BOE CUTS RATES AS IT CONFIRMS LOW GROWTH IS MORE CONCERNING THAN RISING INFLATION

  • BOE CUTS RATES AS IT CONFIRMS LOW GROWTH IS MORE CONCERNING THAN RISING INFLATION

    Data Sourced from FE Analytics, and Bloomberg Finance LP

     

    BOE CUTS RATES AS IT CONFIRMS LOW GROWTH IS MORE CONCERNING THAN RISING INFLATION

    This week the Bank of England cut interest rates as expected, but surprised markets with its gloomy outlook as its forecast of 0.75% growth would be lower than the measly growth seen in 2024. The BoE expects price rises in areas like domestic energy and water bills to lift inflation up towards 4% this year. But its view that any acceleration will be temporary opens to door to more aggressive rate cuts this year. If the bank’s forecast is correct this should be supportive of government bond prices and could see further weakness in the pound.

    Meanwhile, investors risk indigestion trying to digest the volume of news from the other side of the Atlantic. The sum of this week’s tariffs announcements is not much has changed. The potential for tariffs has driven the dollar up in recent months. But despite high levels of volatility, the Mexican peso and Canadian dollar have both gained slightly against the dollar this week. This pattern is likely to continue in markets more generally, as a rapidly moving news cycle drives short-term price movements which may obscure the longer-term trend.

     

    RATES: BANK OF ENGLAND CUTS RATES AND WARNS OF WEAK GROWTH

    The Bank of England cut interest rates but it warned of slower economic growth this year. The quarter point cut brings the Bank’s main rate to 4.5% and this was widely expected by markets. However, the forecast was far gloomier than anticipated and two of the nine-person committee voted for a 0.5% cut. The BoE said it expects GDP to grow by just 0.75% in 2025. The bank expects inflation to rise to around 3.7% this year before falling back to target and this allowed it to make interest rates less restrictive. This caused gilt yields to fall as markets now expect more aggressive rate cuts this year and the pound fell against the dollar and the euro.

    The rate cut from the BoE means the UK has joined Europe in diverging from US interest rate policy.
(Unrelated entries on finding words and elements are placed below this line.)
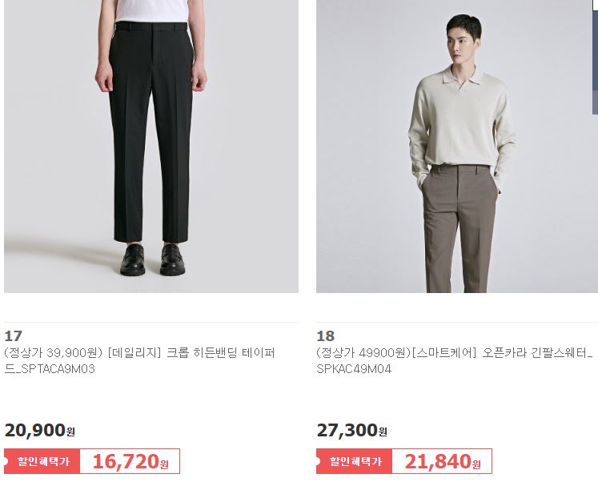This screenshot has width=598, height=490.
Task: Click the white dot on item 18's discount badge
Action: 318,461
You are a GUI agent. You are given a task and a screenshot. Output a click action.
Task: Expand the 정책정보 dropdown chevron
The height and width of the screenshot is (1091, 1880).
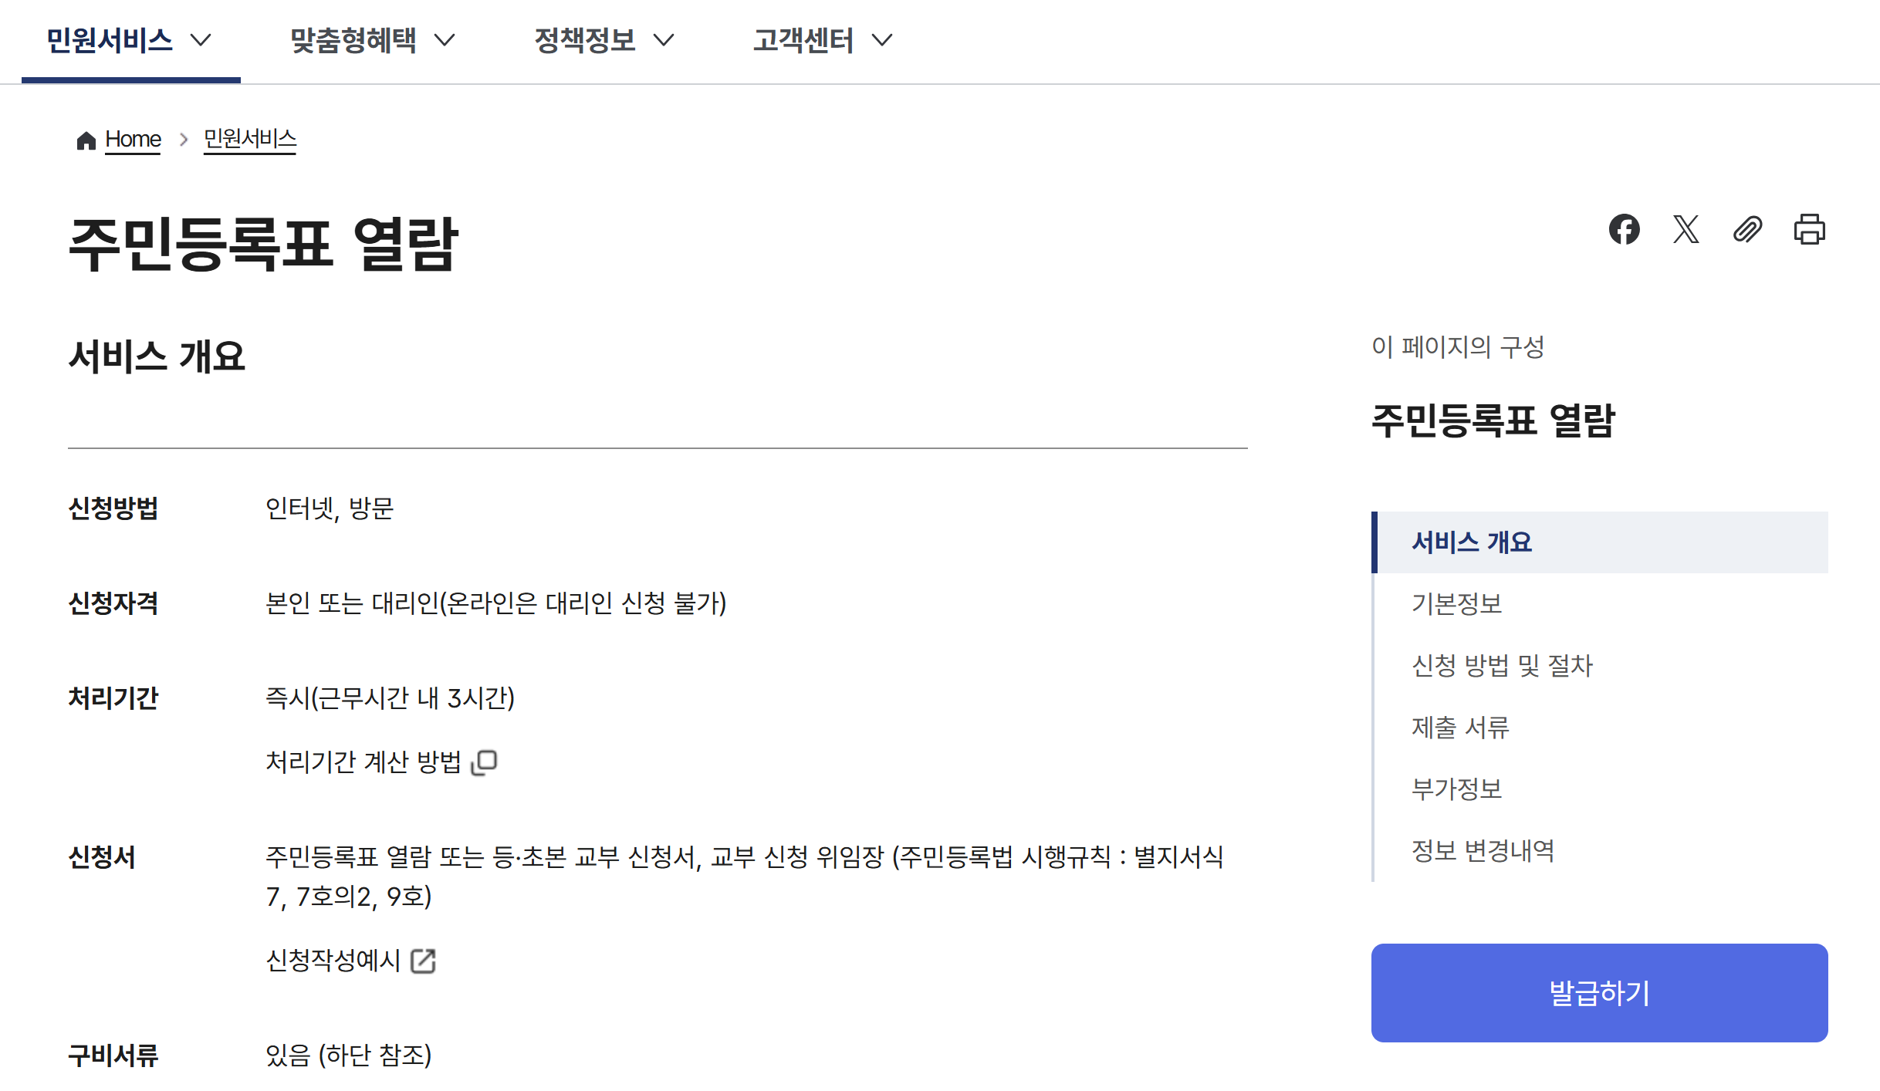[x=664, y=41]

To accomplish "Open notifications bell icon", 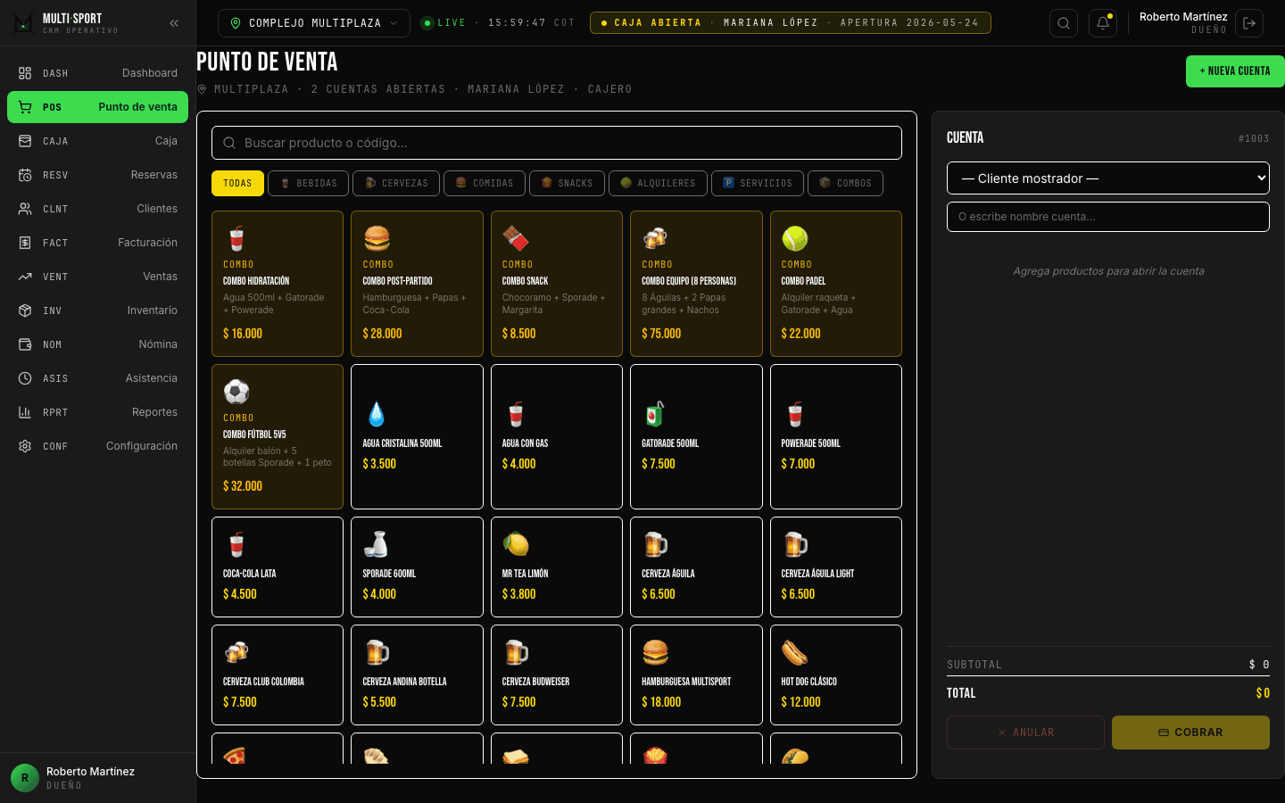I will [1103, 23].
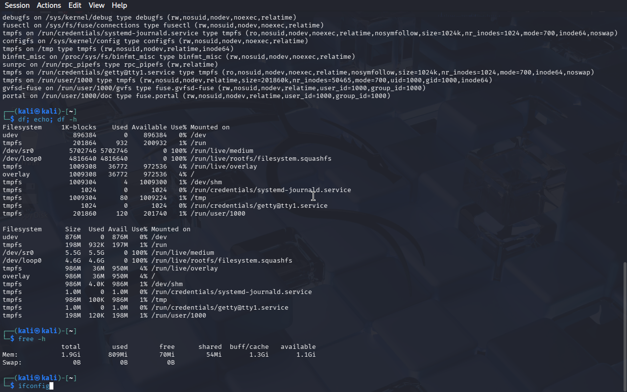Screen dimensions: 627x392
Task: Click the 'free -h' command text
Action: coord(31,339)
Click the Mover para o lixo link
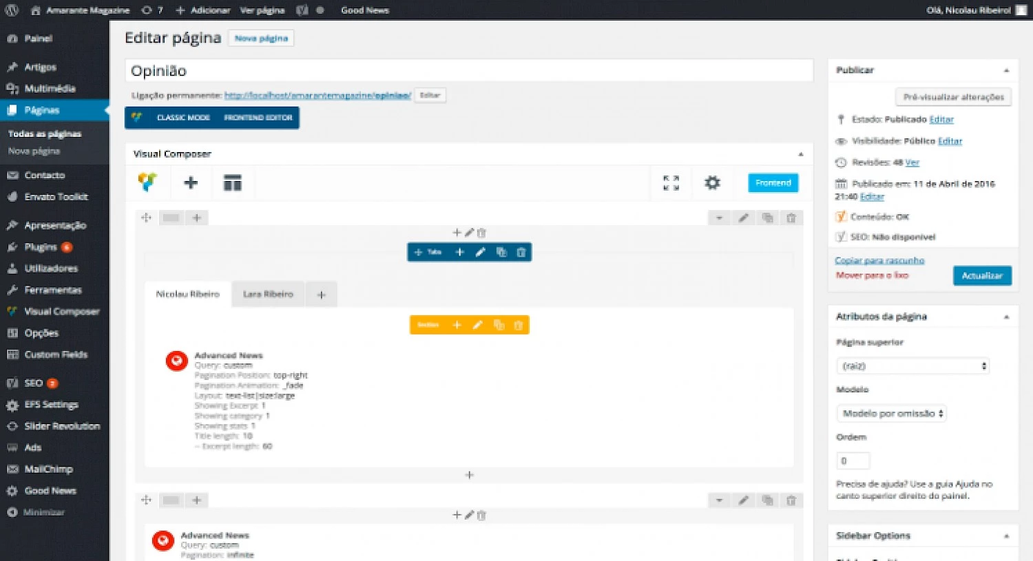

There is similar divergence in manufacturing activity, as the Eurozone remains weak while the US has seen sentiment turn more positive. However, services sectors in Europe, the UK and the US are all slowing and are seeing more modest growth rates.

     

    GLOBAL TRADE: MARKETS SENT ON A ROUND TRIP BY TRUMP’S TARIFFS

    US tariffs took markets on a roller coaster ride this week. On Saturday, Donald Trump announced 25% tariffs on goods from Mexico and Canada and 10% additional tariffs on Chinese goods effective on Tuesday. The US dollar surged as much as 1.4% against a basket of currencies and the Canadian dollar hit its lowest level since 2003. Equities sold off globally as markets opened on Monday. However, most of these movements were reversed as negotiations with Mexico and Canada meant tariffs were suspended. China struck back with tariffs on US fossil fuels and farm equipment, more export restrictions on rare materials and opened an antitrust probe into Google.

    Trump also said Britain’s trade with the US is “way out of line”, though a deal could be worked out easily. However, he warned the EU is “really really out of line,” and threatened additional tariffs. The EU is planning further probes of US big tech firms as it prepares to push back should tariffs be levied against the bloc.

     

    EQUITIES: PHARMACEUTICALS RISE ON SALES GROWTH

    The pharmaceutical sector has benefited from positive company updates. Novo Nordisk reported a 26% rise in net sales to $40bn in 2024, driven by high demand for obesity and diabetes drugs, particularly in the US. Shares climbed 4.6% as it promised rising profits above expectations, despite slowing sales. GSK’s shares jumped 6% as it reported sales rose 7% to £31bn in 2024, led by a 19% rise in specialty medicines, including a doubling of cancer drug sales. GSK also launched a £2bn share buyback as it raised its growth targets. AstraZeneca posted an 18% revenue increase in Q4 2024, reaching $14.9bn, despite lower China sales. The company’s shares rose 4% following the results.

    Merck diverged from its European rivals as its shares fell 11% after reporting it had halted shipments of its blockbuster vaccine to China. Its profits in Q4 were better than expected but it reduced its revenue forecast for 2025. The UK pharmaceutical sector has lagged the broader index over the past year, but outperformed the FTSE in recent weeks.